Pizza baking in Wood-fired oven by Jared Tarbell from Awesometown, United States of America, CC BY 2.0.

Unelected local bureaucrats in progressive cities have a long history of imposing costly regulations on their residents and small businesses, and the latest example comes from New York City. It was recently reported the city’s Department of Environmental Protection has drafted a new rule taking aim at wood and coal-fired ovens, which are commonly used by restaurants to cook up the Big Apple’s iconic pizzas.  

 Specifically, the proposed DEP rule would require pizzerias to assess their oven’s exhaust systems and evaluate whether they could feasibly install pollution control devices that would decrease their emissions by 75 percent. If deemed possible, they would be forced to install and maintain scrubbers at the restaurant’s expense. And if no such device can be installed, restaurant owners would still need to find a way to reduce their oven’s emissions by 25 percent or submit an explanation as to why they cannot do so.  

 Like every other government mandate, NYC’s pizza oven rule comes with a cost. One restaurant owner in Brooklyn has already spent $20,000 on an air filter system to preemptively satisfy its requirements. “It’s not just the expense of having it installed, it’s the maintenance,” says Paul Giannone, owner of Paulie Gee’s. “I got to pay somebody to do it, to go up there every couple of weeks and hose it down and, you know, do the maintenance.” Although the business paid for the installation, Giannone warns that the burden will ultimately be passed onto his customers through higher prices.  

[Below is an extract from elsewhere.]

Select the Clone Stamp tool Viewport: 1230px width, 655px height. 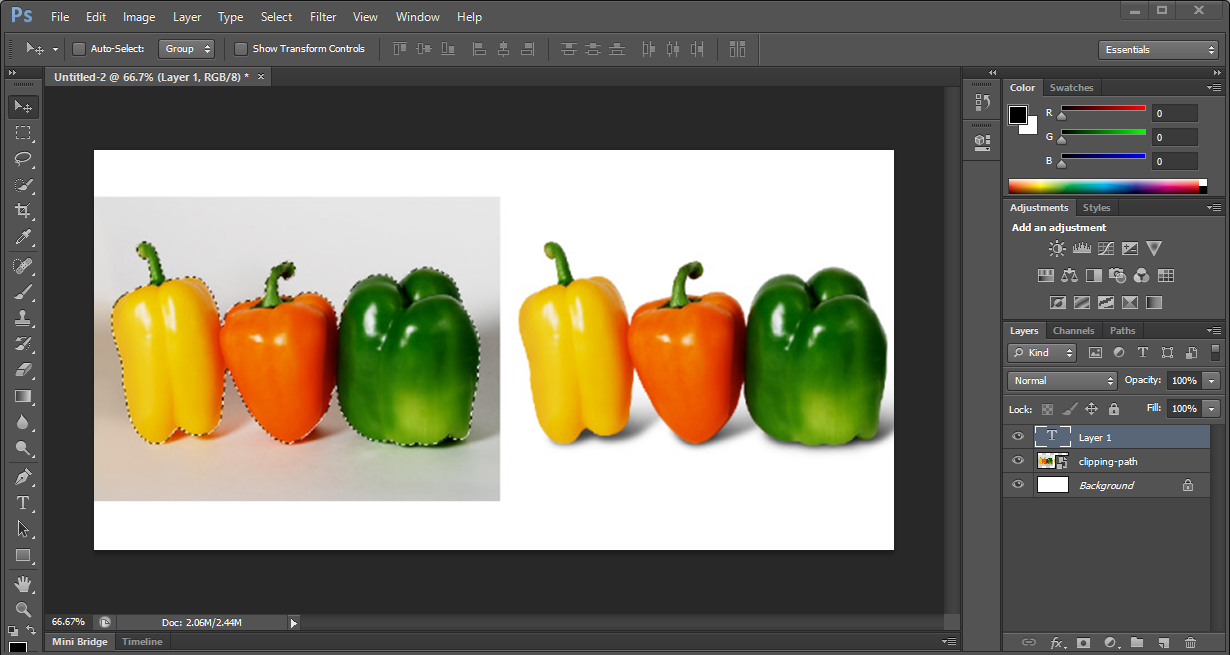click(24, 318)

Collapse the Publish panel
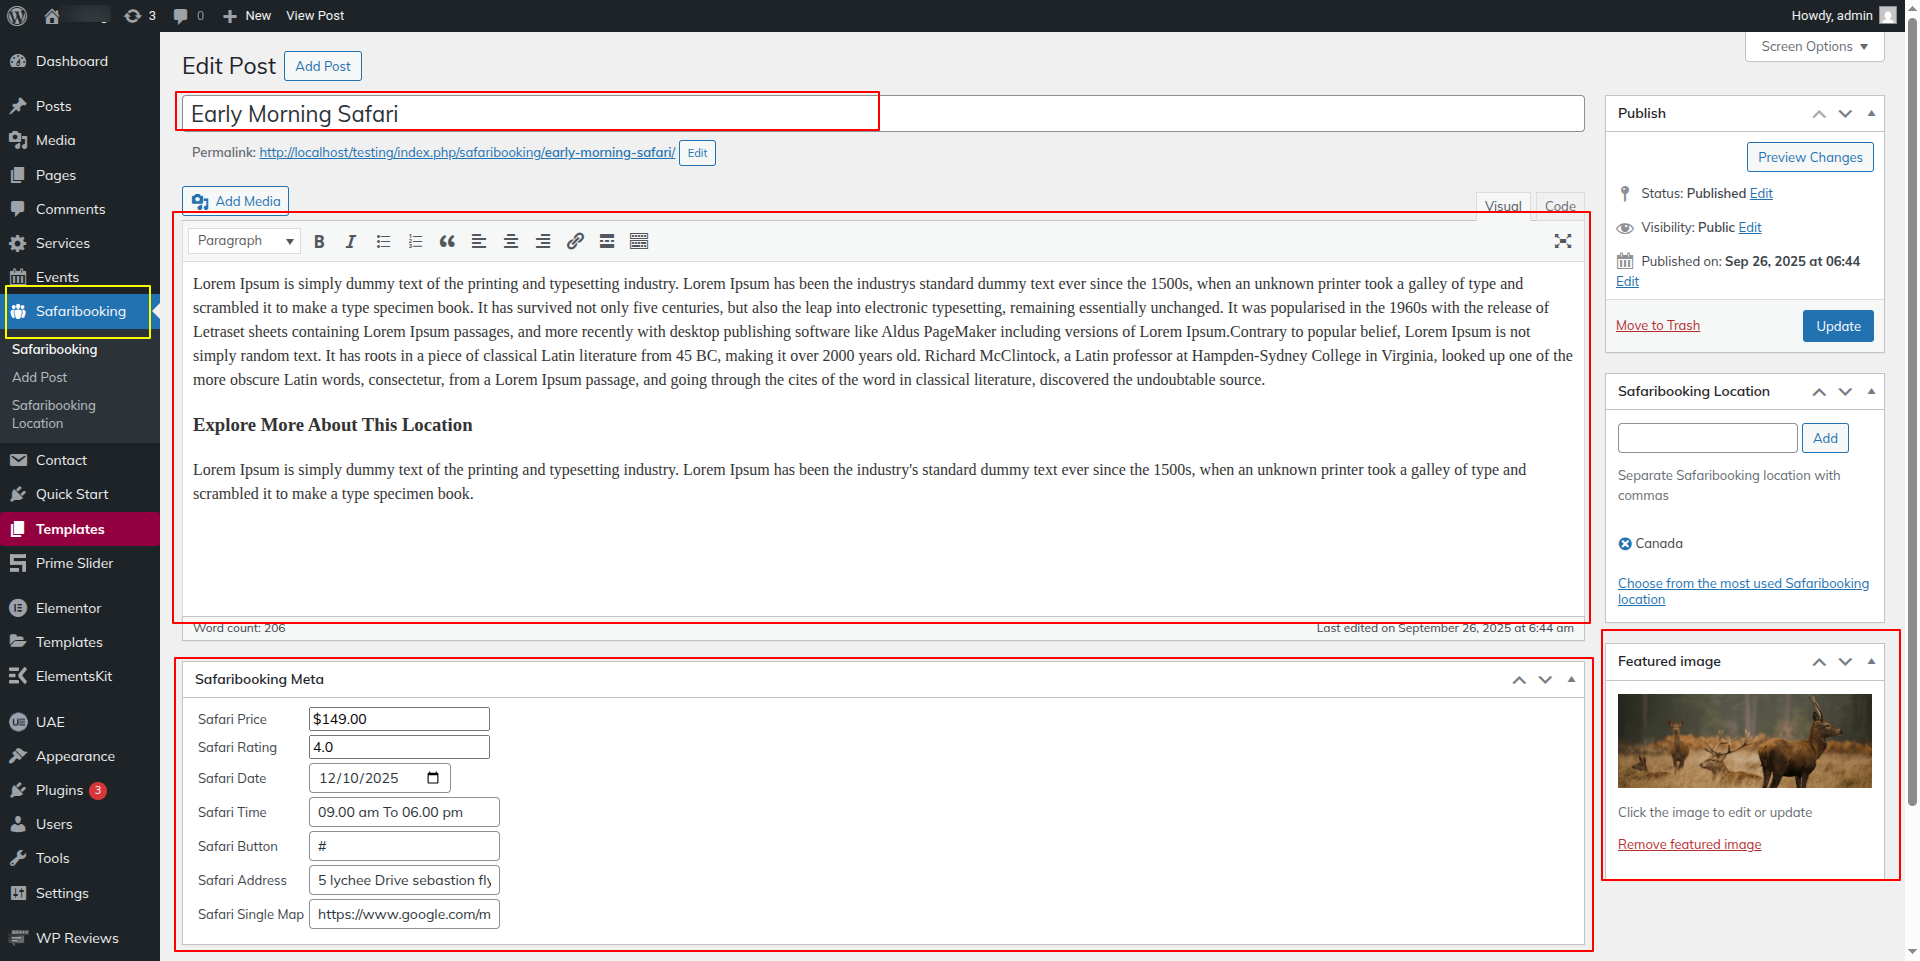click(1871, 113)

 Another local restaurateur decried the proposed regulation as harmful to New York pizza’s signature taste, claiming “If you [mess] around with the temperature in the oven you change the taste. That pipe, that chimney, it’s that size to create the perfect updraft, keeps the temp perfect, it’s an art as much as a science. You take away the char, the thing that makes the pizza taste great, you kill it.” Swift backlash has already come from customers as well. One protester went so far as to throw slices of pizza at New York City Hall while shouting “Give us pizza or give us death!”  

 In the end, the combined cost of professional inspections, device installation, and regular maintenance may prove to be prohibitive for dozens of restaurants that employ wood and coal-burning ovens. Should the proposed regulation be instituted, pizzerias may need to abandon their generations-old traditions and purchase all new ovens—or simply shut down entirely.  

 Texans don’t have to worry about locally-imposed pizza oven regulations or gas stove bans being proposed in any of their major cities, which are all governed by Democrats. That’s because the recently-enacted Regulatory Consistency Act preempts such local regulatory powers. Any state lawmaker interested in preserving consumer freedom and shielding businesses from costly and misguided local regulations — like an unnecessary pizza oven regulation, gas stove ban, flavored vape prohibition, or plastic bag ban – would be wise to consider Texas-style preemption.